■ **SELECTED EXTRACT**
** Begin **

# What Free BSD should I install



## miroslavgojic (Nov 25, 2009)

I'm first time using the Free BSD and I need help what and how to install.

I have laptop 
Dell Insiron 1720 n series 
Intel Core 2 Duo inside T8300
nVidia graphic card 256 MB /8400 or 8600/
17" 1920X1200
4 GB RAM and HDD 200 GB at 7200 rpm
....

I have 2 or 3 OS, first OS is windows XP, and second is Windows 7, I must have this two OS because of my specific need for AutoCAD.

I prefer too use TEX LatEx and PHP with MySQL, ...
For this I need or I wont to use Free BSD an to learn something abut server administration and UNIX 

My first question is what FreeBSD I should use i368 or ia64 ... and is there some specific settings for my hardware, I want to use 64 bit OS ....

That is for now.

Best regards and Thx


----------



## vivek (Nov 25, 2009)

Get 64bit (amd64) freebsd 8 - ftp://ftp.freebsd.org/pub/FreeBSD/releases/amd64/ISO-IMAGES/8.0/


----------



## DutchDaemon (Nov 25, 2009)

There are currently no native nvidia drivers for amd64, but there should be a beta driver before the end of this year. If you want to get going now, use 32-bit FreeBSD with the native nvidia driver, or use 64-bit FreeBSD with the open source nv driver (and switch to nvidia's driver if and when it becomes available).


----------



## miroslavgojic (Nov 25, 2009)

Thanks


----------



## DutchDaemon (Nov 25, 2009)

Oh, and don't use ia64 (itanium-class cpu), but *amd64* (all other intel/amd cpu).


----------

** End **

■ **DATA LINES**
** Begin **

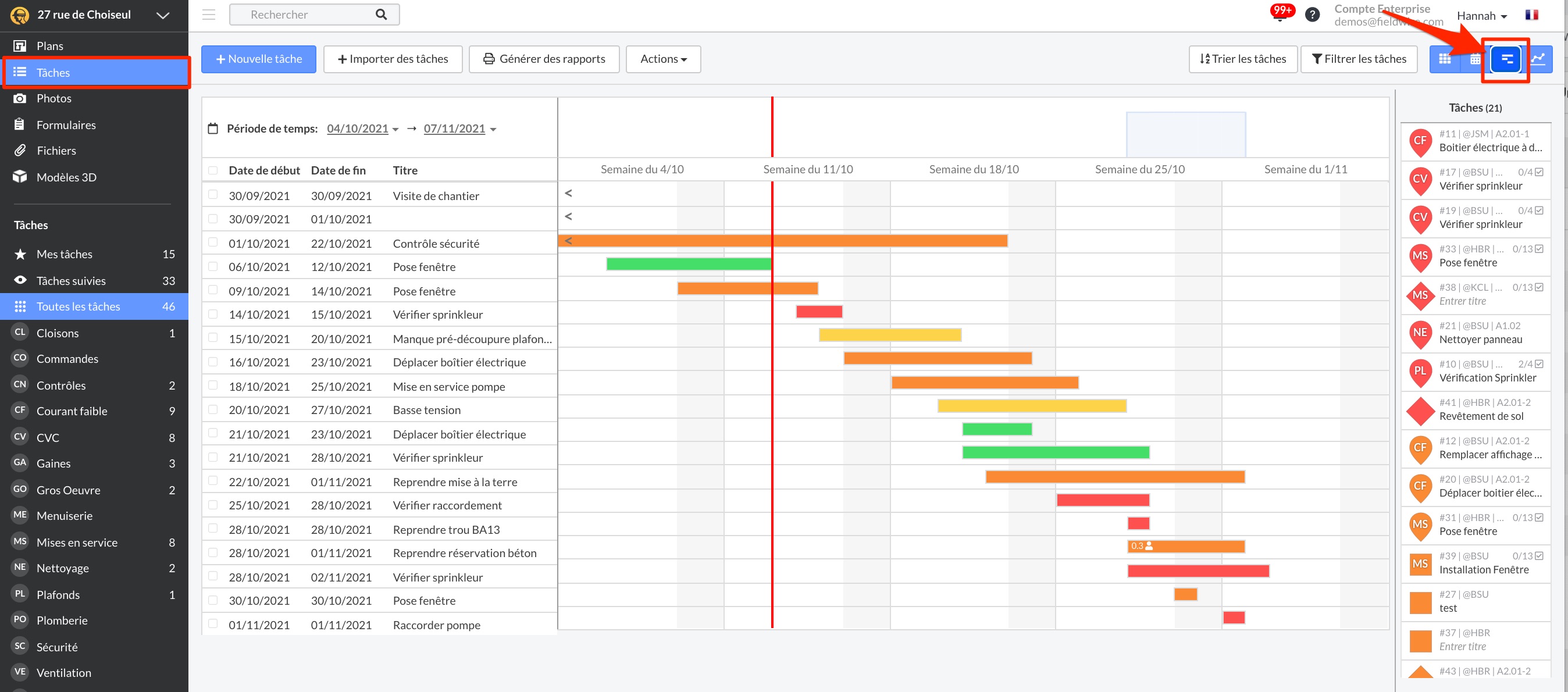Open the calendar view icon
This screenshot has width=1568, height=692.
point(1475,59)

** End **

■ **DIRECTIVES**
a. Please reproduce the FreeBSD thread word for word, taking everything from "I'm first time" down to "need for AutoCAD.".
b. Answer these from the FreeBSD thread:
(i) How much RAM does the laptop in the first post have?
(ii) Which FreeBSD release and architecture does vivek recommend?
(iii) What class of CPU is ia64 meant for?
c. In the FreeBSD thread, why does DutchDaemon suggest either 32-bit FreeBSD or the open source nv driver on 64-bit FreeBSD?

■ **EXERCISE RESPONSES**
a.
I'm first time using the Free BSD and I need help what and how to install.

I have laptop 
Dell Insiron 1720 n series 
Intel Core 2 Duo inside T8300
nVidia graphic card 256 MB /8400 or 8600/
17" 1920X1200
4 GB RAM and HDD 200 GB at 7200 rpm
....

I have 2 or 3 OS, first OS is windows XP, and second is Windows 7, I must have this two OS because of my specific need for AutoCAD.

b.
(i) 4 GB.
(ii) 64-bit (amd64) FreeBSD 8.
(iii) Itanium-class CPUs.

c. There are currently no native nvidia drivers for amd64, though a beta driver is expected before the end of the year. To get going now, the choice is 32-bit FreeBSD with the native nvidia driver, or 64-bit FreeBSD with the nv driver, switching to nvidia's driver once it becomes available.